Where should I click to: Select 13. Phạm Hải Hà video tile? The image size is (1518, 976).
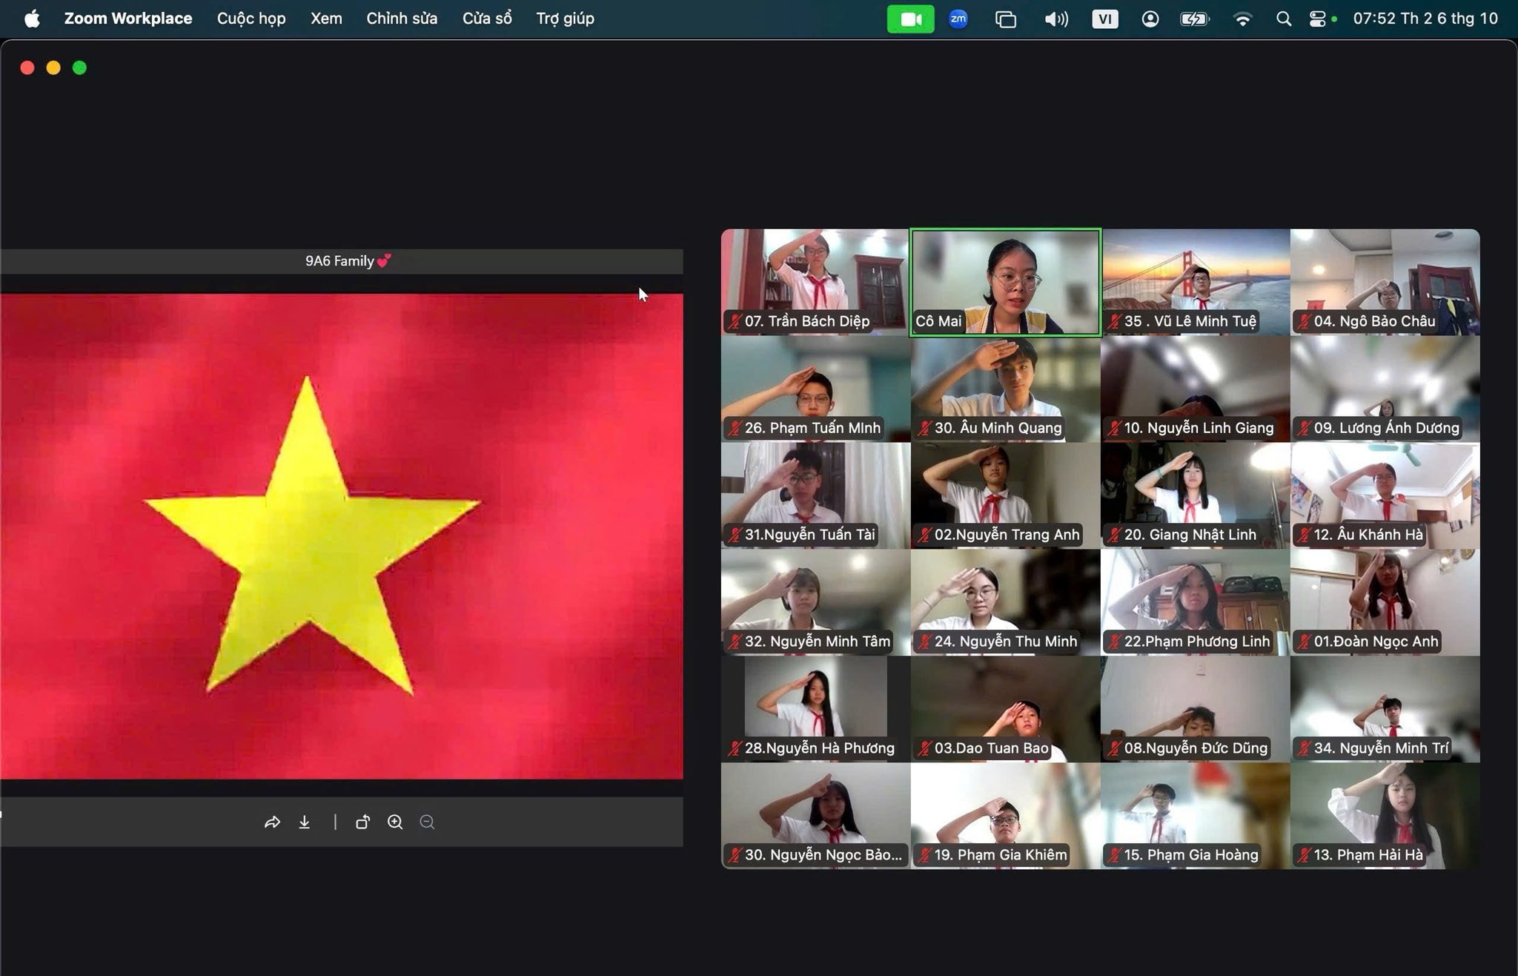click(1385, 816)
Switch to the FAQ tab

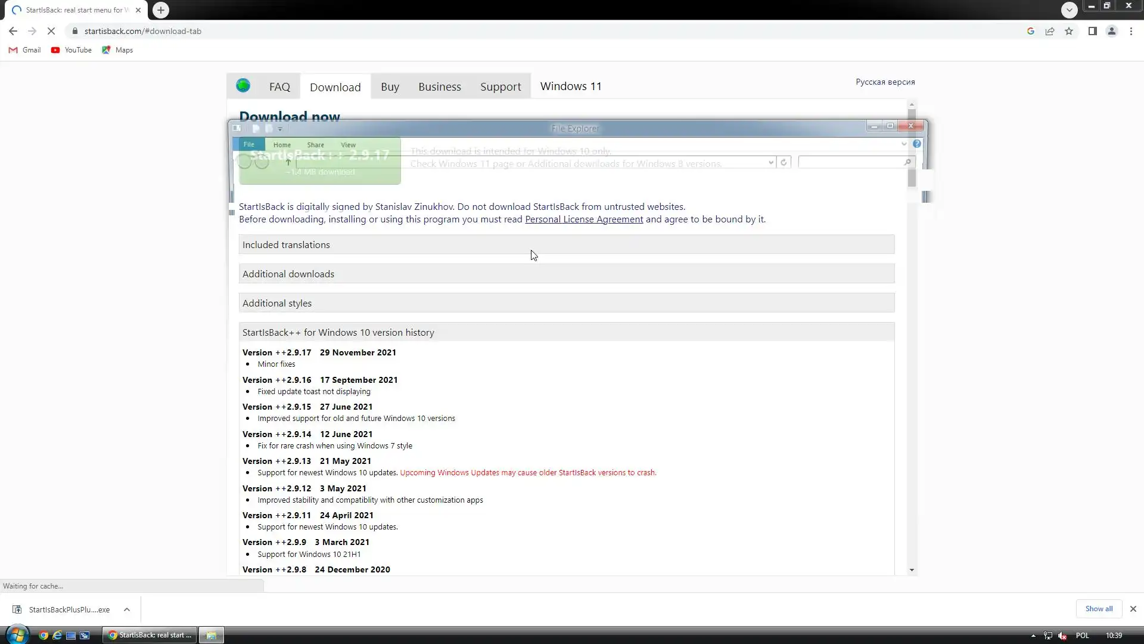coord(279,87)
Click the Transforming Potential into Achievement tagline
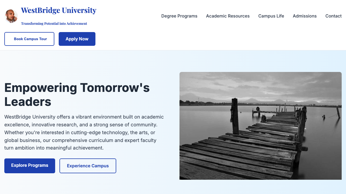The height and width of the screenshot is (194, 346). 54,23
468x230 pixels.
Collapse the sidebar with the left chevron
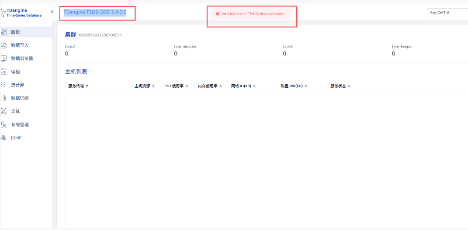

########################################

WHAT YOU NEED TO DO: Repeat the lines of the records above word for word, leaving the pictures out of your answer.

ANSWER FOR THE TASK:
Where should I click to: Select 13. Phạm Hải Hà video tile? The image size is (1518, 976).
click(1385, 816)
Switch to the FAQ tab

coord(279,87)
Click the Transforming Potential into Achievement tagline
The height and width of the screenshot is (194, 346). 54,23
468x230 pixels.
Collapse the sidebar with the left chevron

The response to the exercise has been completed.